To wynikło z połączenia różnych czynników, a nie tylko z tego co już wcześniej wyjaśniłem. Myślałem o tym i było dla mnie oczywiste, to że chcę całkowicie zmienić obszar pracy. A skoro chciałem spróbować pracy z serem, to w końcu podjąłem decyzję. Bardzo chciałbym znów pracować ze zwierzętami i w niedalekiej przyszłości mieć swoją własną trzodę, ale na innych zasadach.

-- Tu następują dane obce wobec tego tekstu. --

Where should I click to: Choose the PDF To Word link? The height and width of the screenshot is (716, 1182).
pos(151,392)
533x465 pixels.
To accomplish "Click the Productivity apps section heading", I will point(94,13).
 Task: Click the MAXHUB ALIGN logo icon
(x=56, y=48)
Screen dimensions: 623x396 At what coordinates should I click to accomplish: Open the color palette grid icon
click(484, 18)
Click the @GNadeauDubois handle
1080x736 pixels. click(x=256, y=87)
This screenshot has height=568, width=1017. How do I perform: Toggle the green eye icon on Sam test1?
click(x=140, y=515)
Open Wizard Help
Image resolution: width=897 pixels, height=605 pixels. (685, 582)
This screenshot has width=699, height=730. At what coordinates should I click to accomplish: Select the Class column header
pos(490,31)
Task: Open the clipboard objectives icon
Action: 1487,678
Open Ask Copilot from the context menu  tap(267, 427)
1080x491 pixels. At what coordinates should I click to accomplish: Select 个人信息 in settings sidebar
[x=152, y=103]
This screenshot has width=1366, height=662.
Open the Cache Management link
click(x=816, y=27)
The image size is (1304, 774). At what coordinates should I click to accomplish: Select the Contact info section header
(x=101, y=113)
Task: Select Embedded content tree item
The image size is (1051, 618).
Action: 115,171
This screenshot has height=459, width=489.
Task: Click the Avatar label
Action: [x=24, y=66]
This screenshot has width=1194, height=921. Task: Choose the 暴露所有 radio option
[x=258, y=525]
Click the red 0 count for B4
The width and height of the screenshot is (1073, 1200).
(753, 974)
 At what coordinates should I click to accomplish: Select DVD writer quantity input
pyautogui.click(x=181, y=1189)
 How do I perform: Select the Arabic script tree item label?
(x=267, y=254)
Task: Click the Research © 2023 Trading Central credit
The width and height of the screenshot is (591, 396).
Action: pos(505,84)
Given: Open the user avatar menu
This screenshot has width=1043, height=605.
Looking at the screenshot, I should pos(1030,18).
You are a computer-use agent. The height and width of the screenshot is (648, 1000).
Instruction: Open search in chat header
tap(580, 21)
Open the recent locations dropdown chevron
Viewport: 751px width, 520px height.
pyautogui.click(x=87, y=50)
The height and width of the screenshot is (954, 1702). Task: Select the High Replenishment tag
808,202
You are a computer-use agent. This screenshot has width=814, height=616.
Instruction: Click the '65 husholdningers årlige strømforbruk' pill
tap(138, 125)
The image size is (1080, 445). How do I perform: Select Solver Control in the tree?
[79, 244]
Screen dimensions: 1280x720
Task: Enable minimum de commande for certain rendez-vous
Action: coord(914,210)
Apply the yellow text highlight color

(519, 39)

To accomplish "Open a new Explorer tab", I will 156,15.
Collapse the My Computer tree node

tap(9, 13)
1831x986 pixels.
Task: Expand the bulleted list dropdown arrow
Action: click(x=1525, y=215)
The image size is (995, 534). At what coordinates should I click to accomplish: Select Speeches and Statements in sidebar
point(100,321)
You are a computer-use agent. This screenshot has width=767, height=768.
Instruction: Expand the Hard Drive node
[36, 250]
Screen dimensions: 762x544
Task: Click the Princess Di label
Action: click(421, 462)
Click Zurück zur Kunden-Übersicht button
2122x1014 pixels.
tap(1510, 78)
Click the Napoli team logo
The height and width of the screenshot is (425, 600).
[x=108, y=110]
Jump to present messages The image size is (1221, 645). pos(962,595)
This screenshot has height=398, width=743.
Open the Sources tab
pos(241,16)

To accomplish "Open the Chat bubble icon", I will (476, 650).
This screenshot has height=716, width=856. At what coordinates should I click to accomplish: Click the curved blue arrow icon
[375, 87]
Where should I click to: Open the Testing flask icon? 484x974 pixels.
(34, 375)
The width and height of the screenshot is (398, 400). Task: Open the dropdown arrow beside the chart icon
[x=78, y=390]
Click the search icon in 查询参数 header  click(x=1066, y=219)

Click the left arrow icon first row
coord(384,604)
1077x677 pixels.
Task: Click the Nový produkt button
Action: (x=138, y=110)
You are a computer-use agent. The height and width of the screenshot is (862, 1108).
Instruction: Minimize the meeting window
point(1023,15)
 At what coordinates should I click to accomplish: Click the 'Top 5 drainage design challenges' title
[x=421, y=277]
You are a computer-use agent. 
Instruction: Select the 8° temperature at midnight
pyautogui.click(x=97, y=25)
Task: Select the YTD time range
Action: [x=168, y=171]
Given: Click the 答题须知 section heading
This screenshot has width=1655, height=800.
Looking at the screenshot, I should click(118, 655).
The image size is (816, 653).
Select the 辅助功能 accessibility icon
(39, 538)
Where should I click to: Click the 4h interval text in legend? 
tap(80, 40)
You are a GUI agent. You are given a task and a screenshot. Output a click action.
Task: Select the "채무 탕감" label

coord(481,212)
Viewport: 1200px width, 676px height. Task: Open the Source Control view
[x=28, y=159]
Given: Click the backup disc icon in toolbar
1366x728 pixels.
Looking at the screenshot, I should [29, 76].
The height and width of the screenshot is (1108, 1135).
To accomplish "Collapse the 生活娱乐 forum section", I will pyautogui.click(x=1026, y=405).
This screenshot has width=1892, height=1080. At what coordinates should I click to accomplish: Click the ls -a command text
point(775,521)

Czemu chciałeś spróbować swoich sił w wytwarzaniu serów i czy miałeś już jakąś wcześniejszą wiedzę albo doświadczenie?
Po pierwsze ser jest moją pasją, ale poza tym to miałem tylko taką wiedzę jaką ma pewnie każdy inny weterynarz. Miałem na tym punkcie obsesje od lat – w trakcie studiów we Włoszech myślałem nawet, żeby założyć sklep we własnym garażu!
W końcu wziąłem dwa miesiące wolnego i wyjechałem do historycznej serowni Accademia dell Arte Casearia mieszczącej się w regionie Wenecji Eugeńskiej, aby nauczyć się techniki produkcji serów od mistrza Carla Piccoliego, który ma tam także swój ośrodek szkoleniowy. Poznałem cztery czy pięć podstaw i od razu zagłębiłem się w temacie.
„Z czasem uświadomiłem sobie, że może to tylko marzenie”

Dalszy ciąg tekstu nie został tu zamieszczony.